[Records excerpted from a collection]
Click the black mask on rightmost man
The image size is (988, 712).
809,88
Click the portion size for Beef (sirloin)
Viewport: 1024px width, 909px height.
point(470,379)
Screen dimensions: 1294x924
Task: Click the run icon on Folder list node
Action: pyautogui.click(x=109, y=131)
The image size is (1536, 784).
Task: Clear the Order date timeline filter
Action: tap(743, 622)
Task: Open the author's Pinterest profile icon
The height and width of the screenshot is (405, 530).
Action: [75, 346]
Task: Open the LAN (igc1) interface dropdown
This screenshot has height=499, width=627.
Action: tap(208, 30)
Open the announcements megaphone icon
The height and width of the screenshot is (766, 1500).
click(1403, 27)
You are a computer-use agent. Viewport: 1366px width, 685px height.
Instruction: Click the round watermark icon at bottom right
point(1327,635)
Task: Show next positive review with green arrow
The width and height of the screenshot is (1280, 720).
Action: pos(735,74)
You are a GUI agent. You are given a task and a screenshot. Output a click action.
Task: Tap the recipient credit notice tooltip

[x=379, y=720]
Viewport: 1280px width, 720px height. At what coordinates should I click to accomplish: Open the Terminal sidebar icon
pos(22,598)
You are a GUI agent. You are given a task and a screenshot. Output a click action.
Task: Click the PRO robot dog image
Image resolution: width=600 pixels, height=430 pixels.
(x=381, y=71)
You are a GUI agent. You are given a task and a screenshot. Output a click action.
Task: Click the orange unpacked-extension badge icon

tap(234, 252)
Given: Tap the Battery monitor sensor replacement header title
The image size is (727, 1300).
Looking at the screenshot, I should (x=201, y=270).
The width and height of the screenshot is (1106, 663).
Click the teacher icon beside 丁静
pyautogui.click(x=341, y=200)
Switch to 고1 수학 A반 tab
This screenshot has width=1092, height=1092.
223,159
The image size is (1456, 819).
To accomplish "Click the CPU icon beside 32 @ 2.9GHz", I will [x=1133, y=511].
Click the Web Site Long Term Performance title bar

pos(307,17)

Your task — Nothing in the records may change; write them out again in full.

Problem solution —
Click the black mask on rightmost man
The image size is (988, 712).
809,88
Click the portion size for Beef (sirloin)
Viewport: 1024px width, 909px height.
point(470,379)
Screen dimensions: 1294x924
Task: Click the run icon on Folder list node
Action: pyautogui.click(x=109, y=131)
The image size is (1536, 784).
Task: Clear the Order date timeline filter
Action: tap(743, 622)
Task: Open the author's Pinterest profile icon
The height and width of the screenshot is (405, 530).
Action: [75, 346]
Task: Open the LAN (igc1) interface dropdown
This screenshot has height=499, width=627.
Action: tap(208, 30)
Open the announcements megaphone icon
The height and width of the screenshot is (766, 1500).
click(1403, 27)
You are a computer-use agent. Viewport: 1366px width, 685px height.
Instruction: Click the round watermark icon at bottom right
point(1327,635)
Task: Show next positive review with green arrow
The width and height of the screenshot is (1280, 720).
Action: pos(735,74)
You are a GUI agent. You are given a task and a screenshot. Output a click action.
Task: Tap the recipient credit notice tooltip

[x=379, y=720]
Viewport: 1280px width, 720px height. At what coordinates should I click to accomplish: Open the Terminal sidebar icon
pos(22,598)
You are a GUI agent. You are given a task and a screenshot. Output a click action.
Task: Click the PRO robot dog image
Image resolution: width=600 pixels, height=430 pixels.
(x=381, y=71)
You are a GUI agent. You are given a task and a screenshot. Output a click action.
Task: Click the orange unpacked-extension badge icon

tap(234, 252)
Given: Tap the Battery monitor sensor replacement header title
The image size is (727, 1300).
Looking at the screenshot, I should (x=201, y=270).
The width and height of the screenshot is (1106, 663).
Click the teacher icon beside 丁静
pyautogui.click(x=341, y=200)
Switch to 고1 수학 A반 tab
This screenshot has width=1092, height=1092.
223,159
The image size is (1456, 819).
To accomplish "Click the CPU icon beside 32 @ 2.9GHz", I will [x=1133, y=511].
Click the Web Site Long Term Performance title bar

pos(307,17)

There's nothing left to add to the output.